__Task instructions__
Restate the data word for word. Leave the pictures out.

__Listed entries__
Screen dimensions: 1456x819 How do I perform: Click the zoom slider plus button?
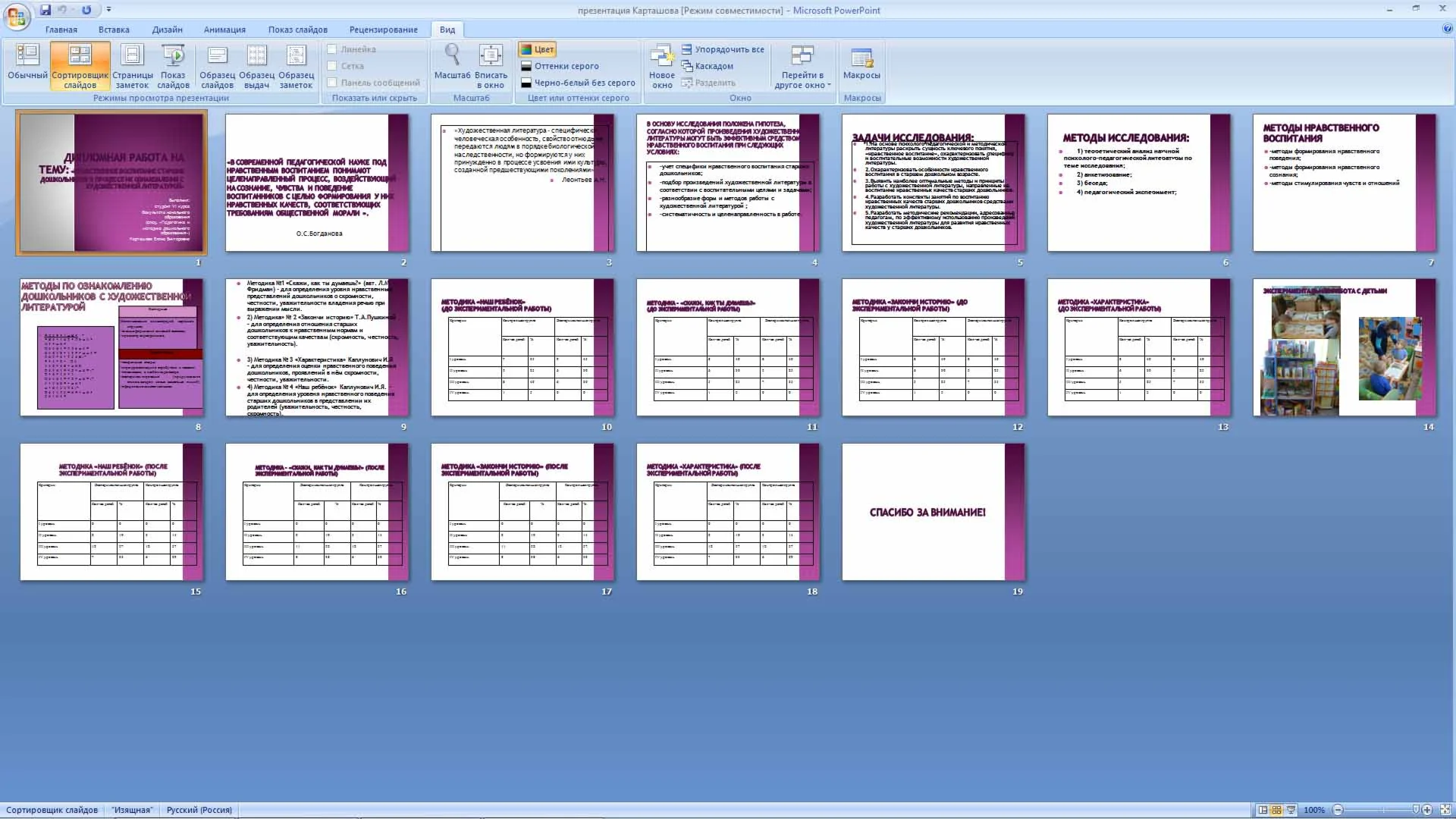click(1427, 810)
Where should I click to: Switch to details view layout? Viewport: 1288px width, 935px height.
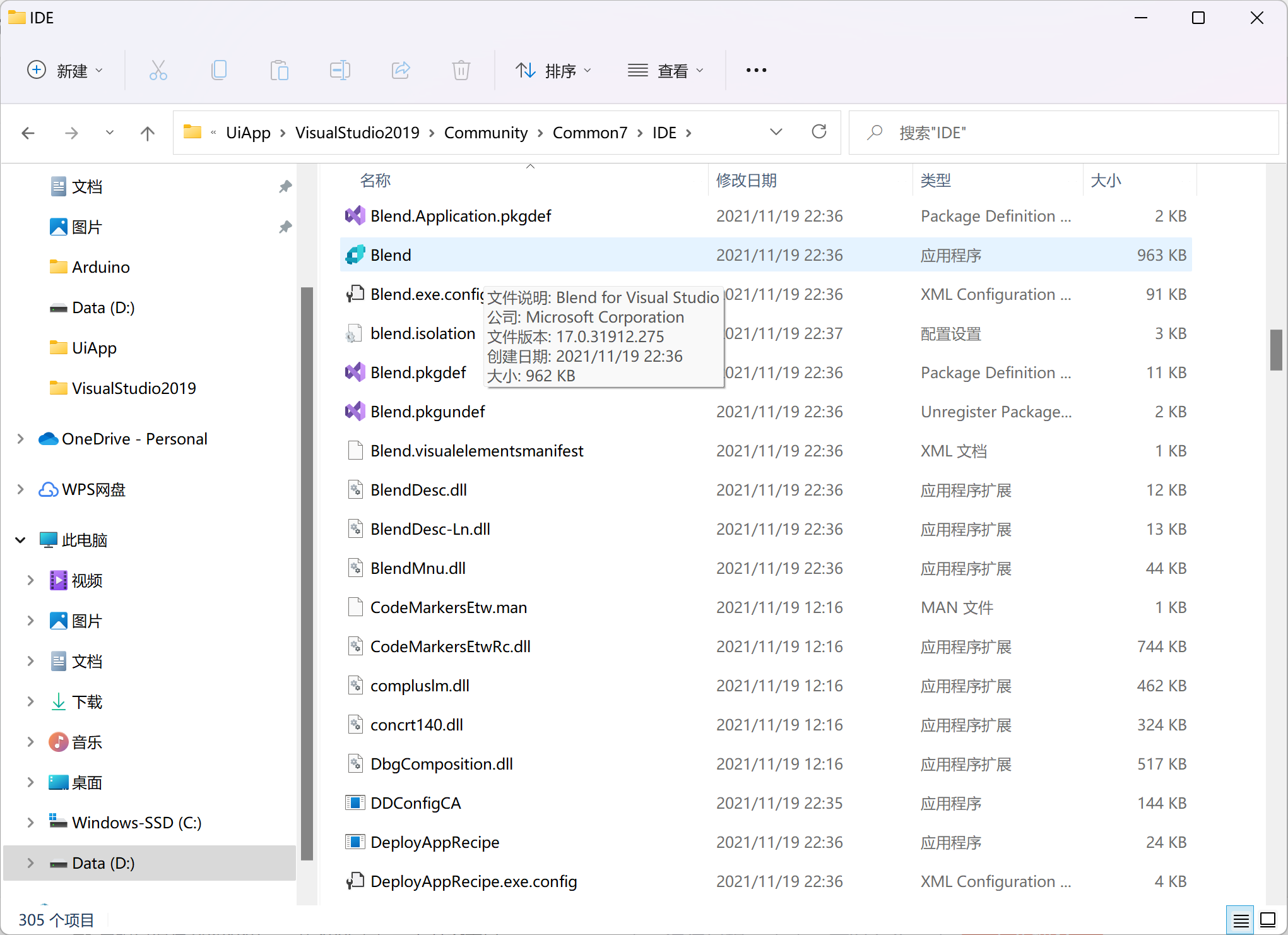[1239, 919]

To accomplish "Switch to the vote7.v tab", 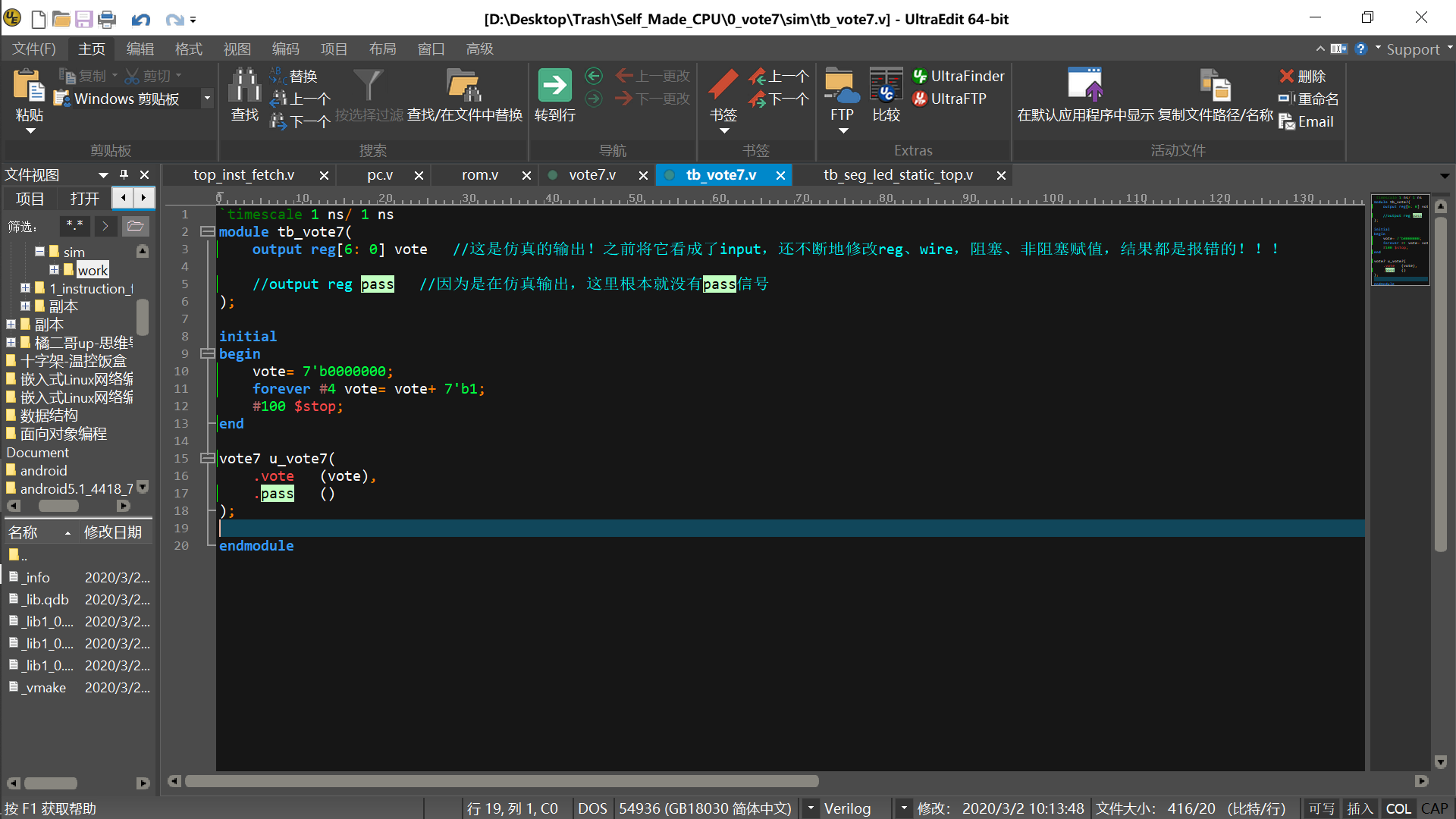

__Exercise response__
Screen dimensions: 1456x819 How do I perform: Click the zoom slider plus button?
click(1427, 810)
Where should I click to: Switch to details view layout? Viewport: 1288px width, 935px height.
[1239, 919]

To accomplish "Switch to the vote7.v tab", 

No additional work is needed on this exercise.